[ACTION ITEM]:
From the entries below, return exactly the lines beginning at the one that contains "Given: Click the 55 price axis label" and ending at the one that contains "This screenshot has width=1075, height=600.", both of them included, and only those lines.

[PROVIDED DATA]:

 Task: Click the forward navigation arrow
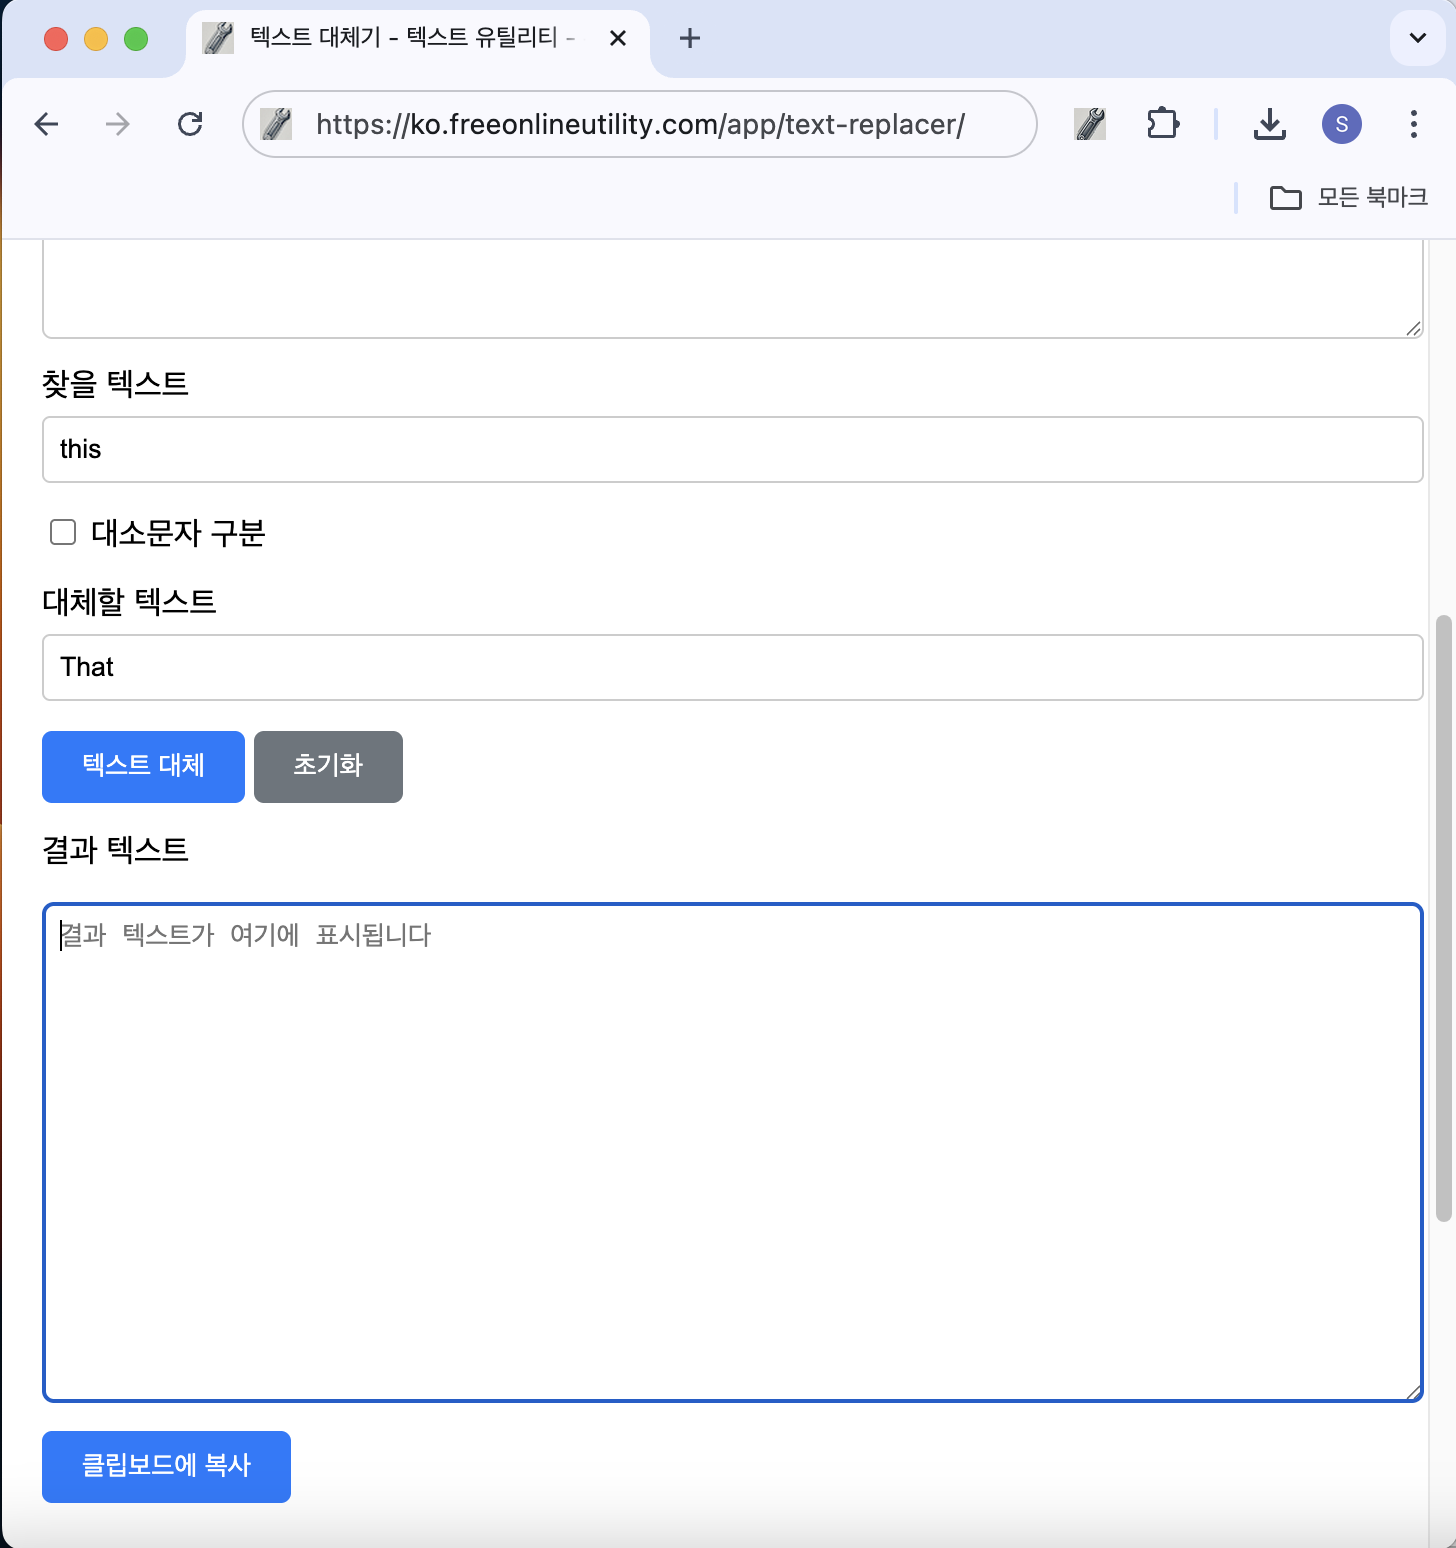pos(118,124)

==

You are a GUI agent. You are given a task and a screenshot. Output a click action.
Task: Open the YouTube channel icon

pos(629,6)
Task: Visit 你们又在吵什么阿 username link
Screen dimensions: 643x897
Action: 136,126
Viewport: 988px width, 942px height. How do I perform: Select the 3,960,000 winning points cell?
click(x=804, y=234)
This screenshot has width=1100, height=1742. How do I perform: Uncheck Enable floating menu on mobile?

==

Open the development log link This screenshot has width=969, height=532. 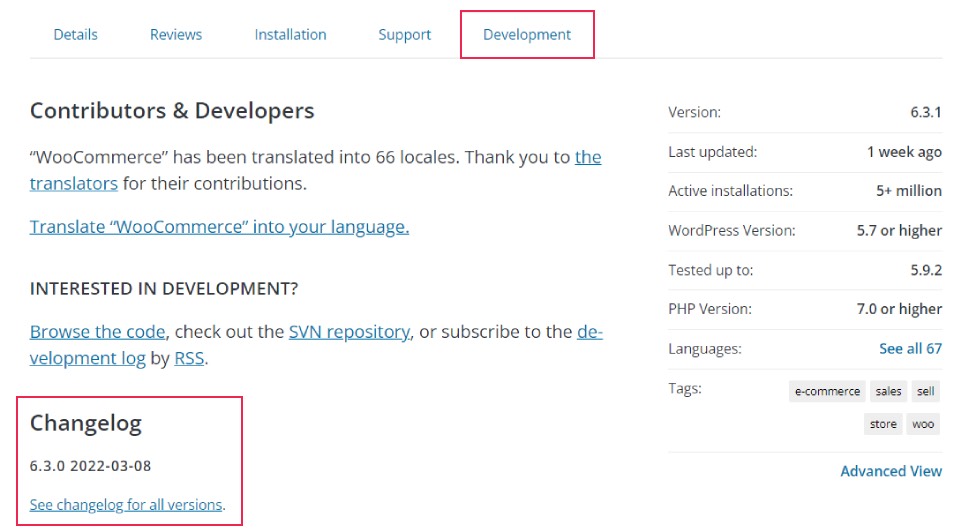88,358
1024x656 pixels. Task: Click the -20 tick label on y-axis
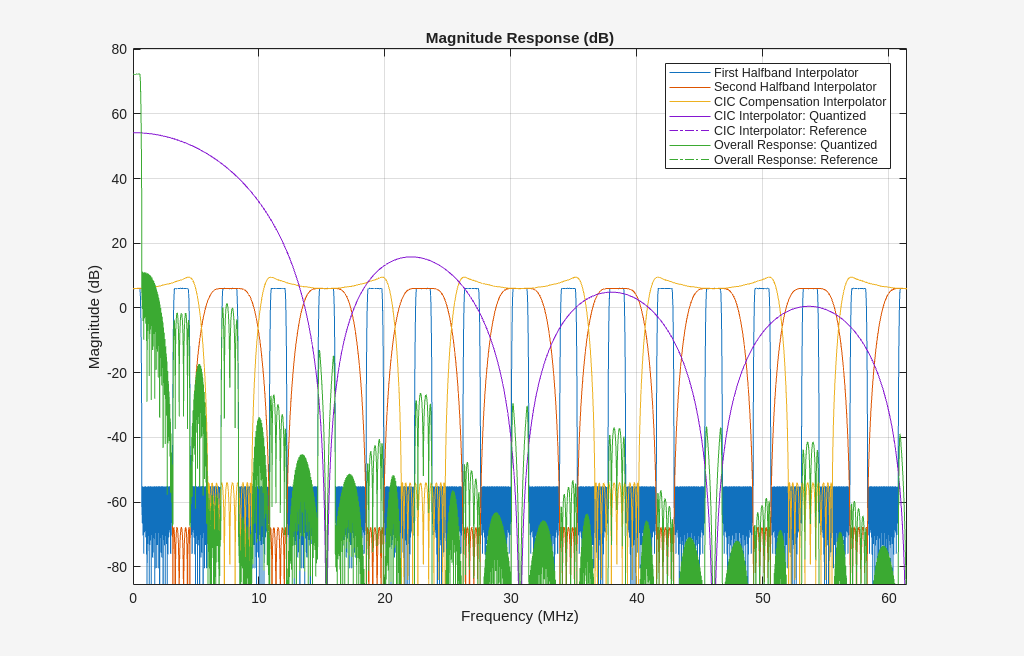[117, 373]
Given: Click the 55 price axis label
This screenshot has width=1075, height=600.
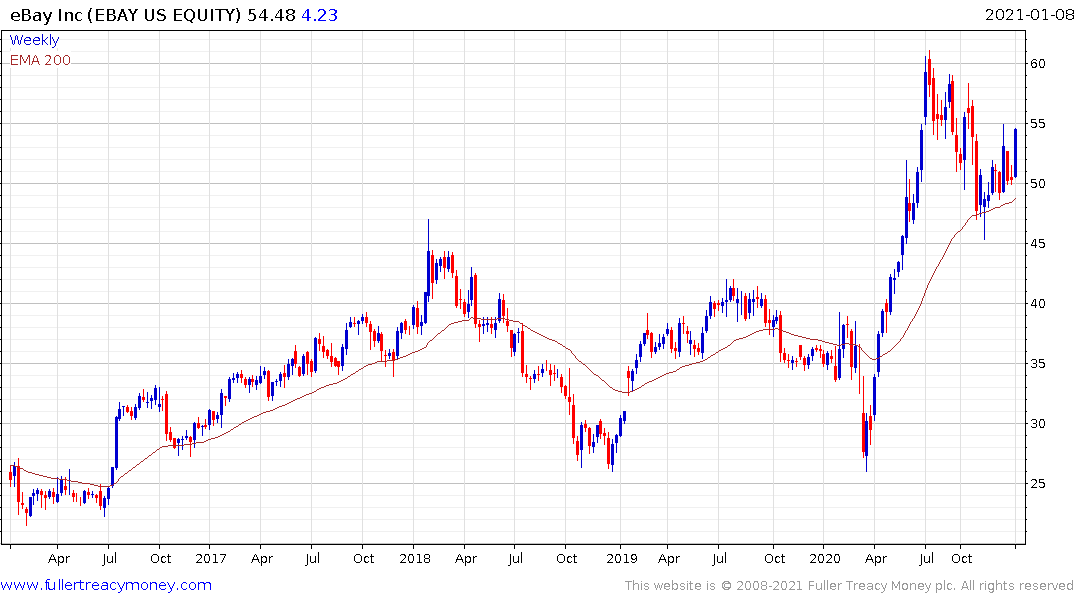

[THE ANSWER]:
Given: Click the 55 price axis label
This screenshot has width=1075, height=600.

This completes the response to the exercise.